# Exercise objective
Substitute "next stage" for "second stage" wherever it occurs in the passage on iron-making processes, writing the passage out from the words "A variation is" through the words "a higher price.".

# Text section
────────
World pellet production is around 220 Mtpa (65Mtpa is traded) of which Australia currently produces only 1.5Mtpa. New DRI projects may require more than 20Mtpa of pellets.
An important advantage for the DRI process is to be located near low quality gas. Most DRI processes such as Midrex, can use low quality gas with a low opportunity value to the gas producer and hence providing an important advantage for the DRI producer. The use of second grade gas, avoiding the installation of gas refiners provides an important cost advantage.
|Note that gas fired processes require the gas to be reformed (reacted with water to a mixture of hydrogen and carbon monoxide). Significantly, most DRI processes can use gas with high levels of inerts (carbon dioxide and nitrogen) and even at 30 per cent level, the energy loss is typically only around 10 per cent of the energy content (due to chemical, thermodynamic and physical losses). Avoiding gas stripping facilities, reduces the cost of gas to the user.|
Gas prices around US$1 per gigajoule are being negotiated which while higher than in the Middle East and Venezuela at US$0.75, are less than one-half those of competing regions such as India and Thailand.
DRI requires about 120 kW hours of electricity per tonne implying electricity would represent about 4 per cent of the final product. For comparison, steel produced in an electric arc from DRI requires around 650 kW hours per tonne to equal around 13 per cent (therefore a total of 17 per cent of the finished product). Therefore DRI will be produced by low energy cost and gas rich countries. It will continue to compete against pellets which represents nearly double the market for DRI and main markets in high recycling areas such as Western Europe and North America.
A variation is the newly developing direct direct smelt processes that can avoiding coke, pellet and sinter plants, using coal which is often cheaper than gas. These include HIsmelt (under development by Rio Tinto at a facility at Kwinana, Western Australia), Fastmet by Midrex and Circofer by Lurgi that importantly can use fine ore.
UPDATE: May 2000. The pilot plant at Kwinana has been closed and Rio Tinto has announced it would develop the second stage in the US adjacent to US steelmker Nucor Corporation. Nucor will use the 600 000 tonnes of pig iron from the second stage plant. Rio Tinto aims to set up a 1.5 million tonne plant in the Pilbara by around 2007 to use the high phosphorus containing iron ore as the HIsmelt process reduces the phosphate content allowing the product to be sold at a higher price.
The HIsmelt process is a joint venture of Rio Tinto and Midrex managed by HIsmelt Pty Ltd. It aims to use iron ore fines and non-coking coal - both lower cost raw materials and, importantly for Western Australia, able to use the low quality coal from Collie.
Collie, located south of Perth, has some 1600 million tonnes of coal (one-third accessible by open-cut). It has a specific energy of only 20 gigajoule per tonne and is non coking (with medium volatility) precludes competitive exports reducing its opportunity value. With a low sulfur and low ash content, the coal could be used for the HIsmelt process.
────────
# Material
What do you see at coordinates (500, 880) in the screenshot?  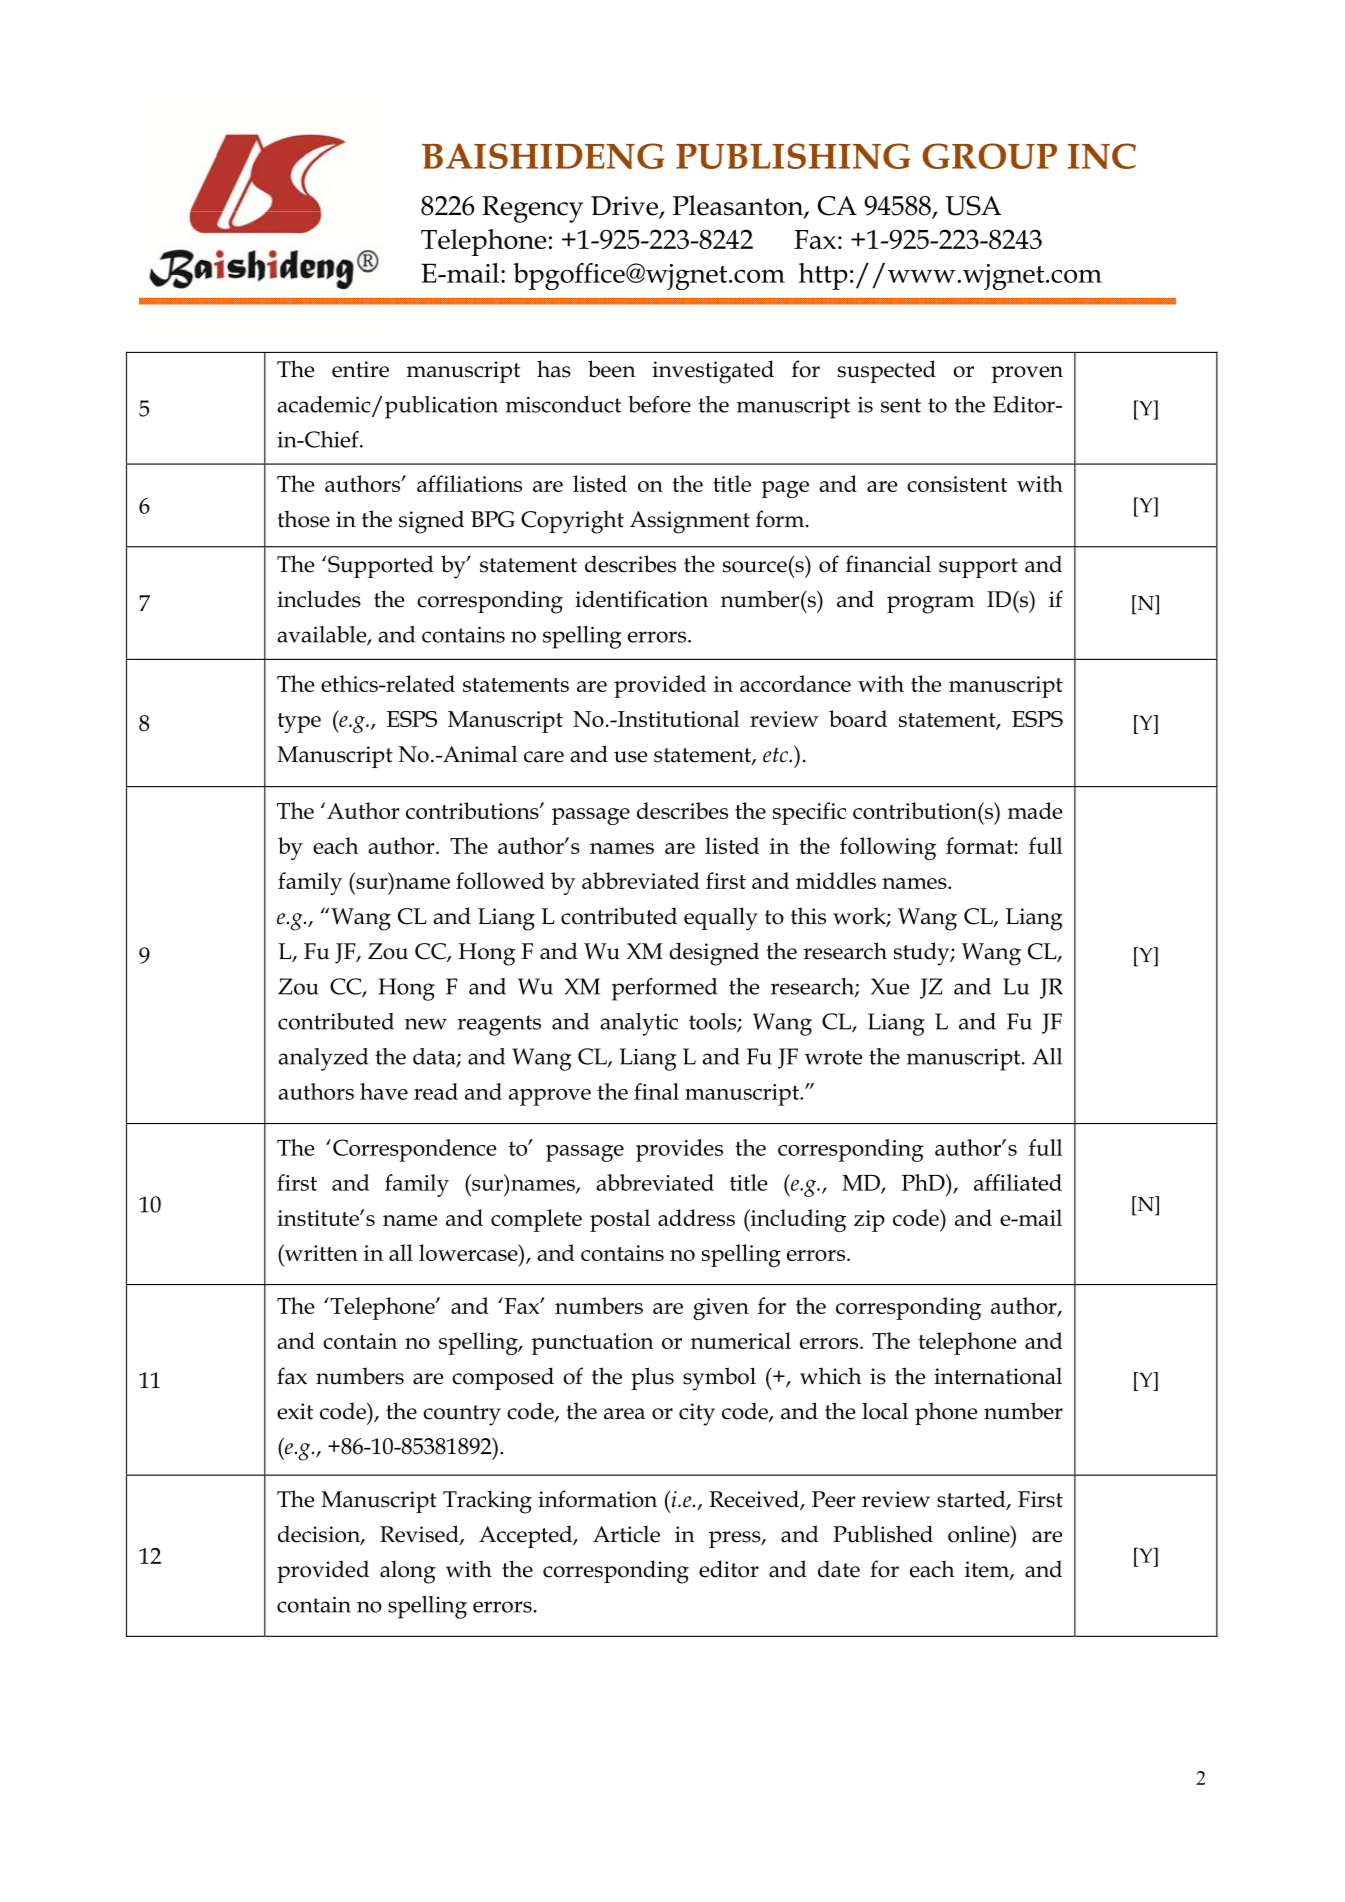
────────
# Response to the task
A variation is the newly developing direct direct smelt processes that can avoiding coke, pellet and sinter plants, using coal which is often cheaper than gas. These include HIsmelt (under development by Rio Tinto at a facility at Kwinana, Western Australia), Fastmet by Midrex and Circofer by Lurgi that importantly can use fine ore.
UPDATE: May 2000. The pilot plant at Kwinana has been closed and Rio Tinto has announced it would develop the next stage in the US adjacent to US steelmker Nucor Corporation. Nucor will use the 600 000 tonnes of pig iron from the next stage plant. Rio Tinto aims to set up a 1.5 million tonne plant in the Pilbara by around 2007 to use the high phosphorus containing iron ore as the HIsmelt process reduces the phosphate content allowing the product to be sold at a higher price.